Dans un premier temps, «Botrytis cinerea» tente de détruire le ptérostilbène (l'arme défensive de la myrtille) au moyen de l'enzyme laccase ... mais cela échoue. La structure phénolique du ptérostilbène n'est pas susceptible d'être détruite par la laccase. Mais «Botrytis cinerea» a une deuxième alternative efficace. Je fais référence à la peroxydase, une enzyme de grand intérêt biochimique qui appartient au groupe des oxydoréductases. Lors d'une attaque dévastatrice, l'enzyme peroxydase de «Botrytis cinerea» détruit le ptérostilbène, le principal outil de défense des myrtilles. À la suite de cette attaque, trois nouveaux produits sont générés qui non seulement ne nuisent pas au champignon, mais peuvent même détruire la myrtille elle-même. Parce que? Parce que ces trois composés, hautement toxiques pour la plante mais pas pour le champignon, sont très insolubles et comme la myrtille ne peut pas les éliminer, ils provoquent leur mort.

Le champignon semblait avoir gagné la bataille grâce à son activité peroxydase sur le ptérostilbène ... mais il ne l'a pas fait. La canneberge avait une dernière surprise préparée pour «Botrytis cinerea».

La seule stratégie valable qui restait à la plante pour échapper au piège préparé par le champignon était de trouver un moyen de se débarrasser rapidement des dangereux produits d'oxydation du ptérostilbène générés par l'enzyme peroxydase de 'Botrytis cinerea' ... et elle l'a trouvé grâce à encapsulation moléculaire.
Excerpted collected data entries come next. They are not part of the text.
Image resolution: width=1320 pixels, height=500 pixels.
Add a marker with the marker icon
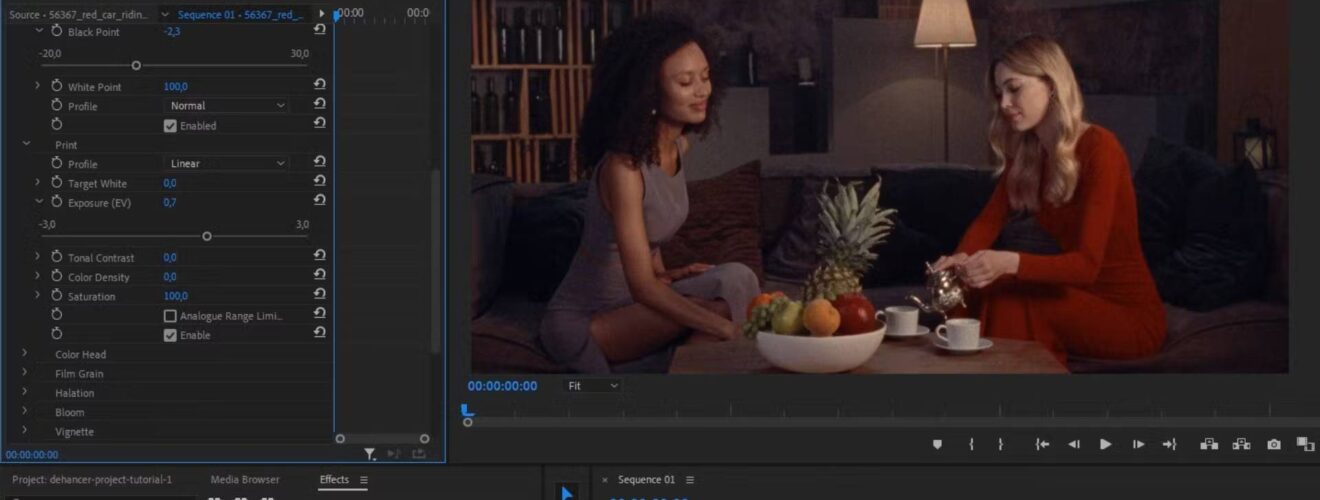coord(937,444)
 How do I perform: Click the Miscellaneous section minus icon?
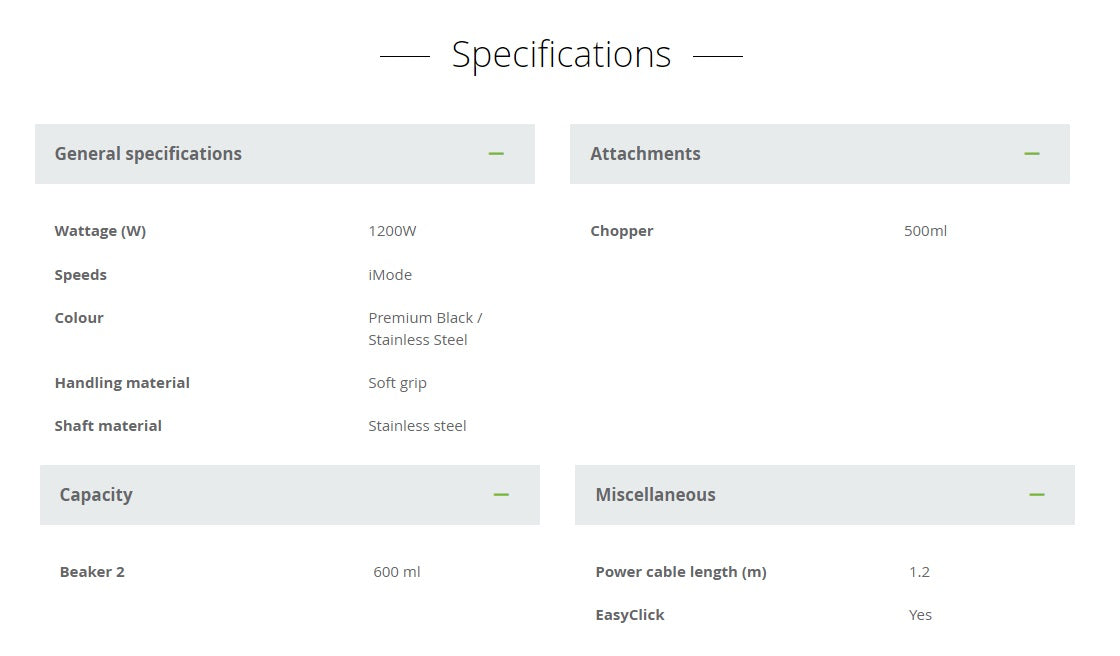(x=1037, y=495)
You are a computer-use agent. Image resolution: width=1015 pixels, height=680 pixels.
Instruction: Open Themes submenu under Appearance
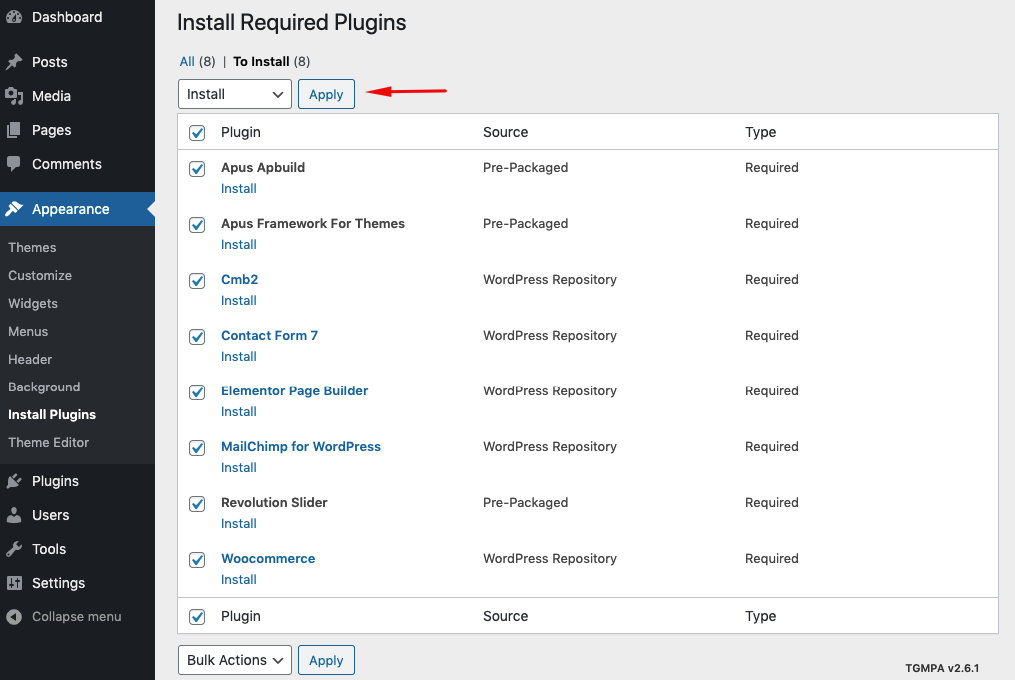point(32,247)
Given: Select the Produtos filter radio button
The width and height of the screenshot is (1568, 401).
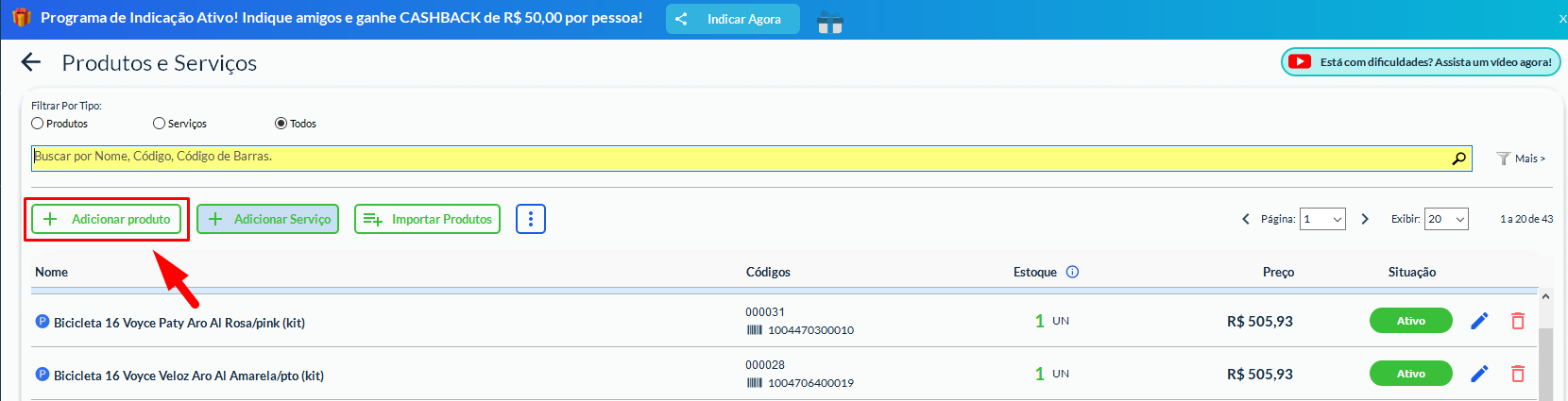Looking at the screenshot, I should click(x=38, y=124).
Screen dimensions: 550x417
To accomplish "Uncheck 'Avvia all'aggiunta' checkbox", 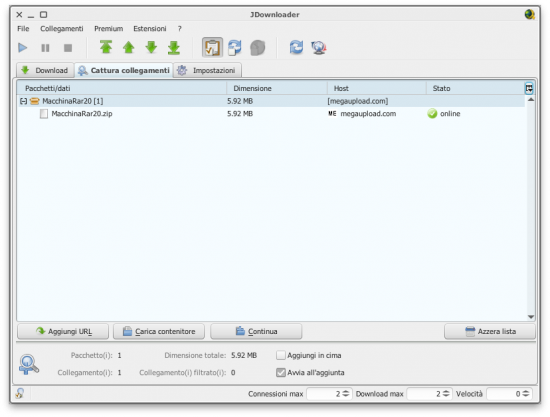I will click(281, 372).
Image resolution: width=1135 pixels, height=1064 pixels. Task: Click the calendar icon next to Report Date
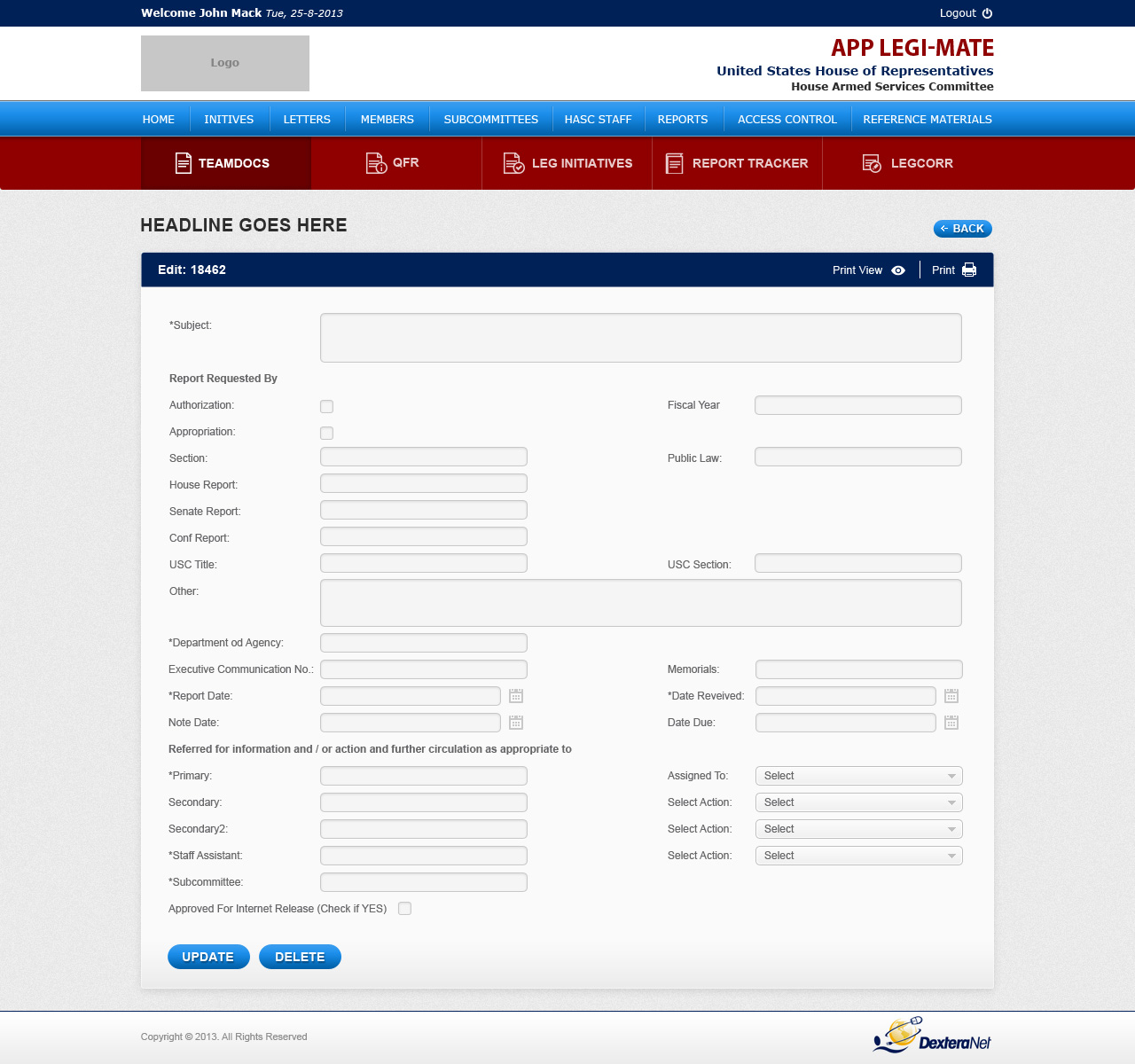(516, 696)
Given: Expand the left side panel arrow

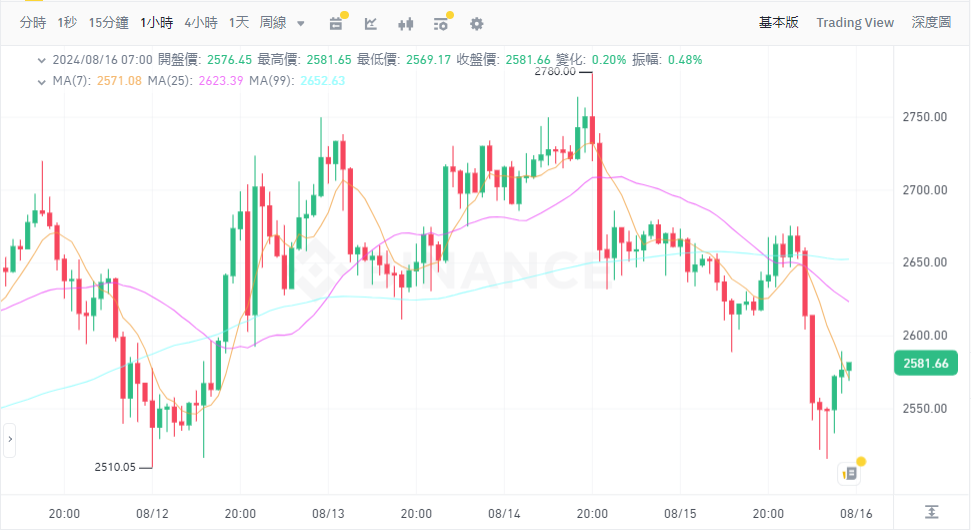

Plusieurs auteurs ont décrit le système amylose / amylopectine de nombreuses espèces du règne végétal comme un modèle `` in vivo '' d'encapsulation moléculaire grâce auquel les plantes peuvent piéger différentes molécules à l'intérieur d'elles, provoquant, entre autres, une augmentation de leur solubilité.

En utilisant l'encapsulation moléculaire, la canneberge est capable d'encapsuler les trois composés toxiques générés par l'enzyme mycose peroxydase. Ainsi, il parvient à augmenter leur solubilité et à les éliminer de leur structure, leur sauvant la vie au dernier moment. Nous pouvons déjà nous reposer. Après une intense bataille biochimique, les champignons ont été vaincus et mes chères myrtilles ont survécu.

Fascinant

Chers lecteurs, la nature nous offre des spectacles étonnants. Certains d'entre nous peuvent les observer à l'œil nu et nous en connaissons d'autres grâce aux avancées scientifiques. Ce que je vous ai dit aujourd'hui est un merveilleux exemple que je résume ci-dessous. Nous avons une plante (myrtille) et un champignon ('Botrytis cinérea') qui a décidé de l'infecter. Pour se défendre, la myrtille produit une molécule, le ptérostilbène, avec la capacité de tuer le champignon. Cependant, il repousse la contre-attaque de la plante en lançant sa deuxième offensive, basée sur une enzyme, qui met la myrtille sur les cordes. En fin de compte, la myrtille s'échappe en utilisant une stratégie d'encapsulation moléculaire qui aide à sauver sa vie. La nature est-elle fascinante ou pas?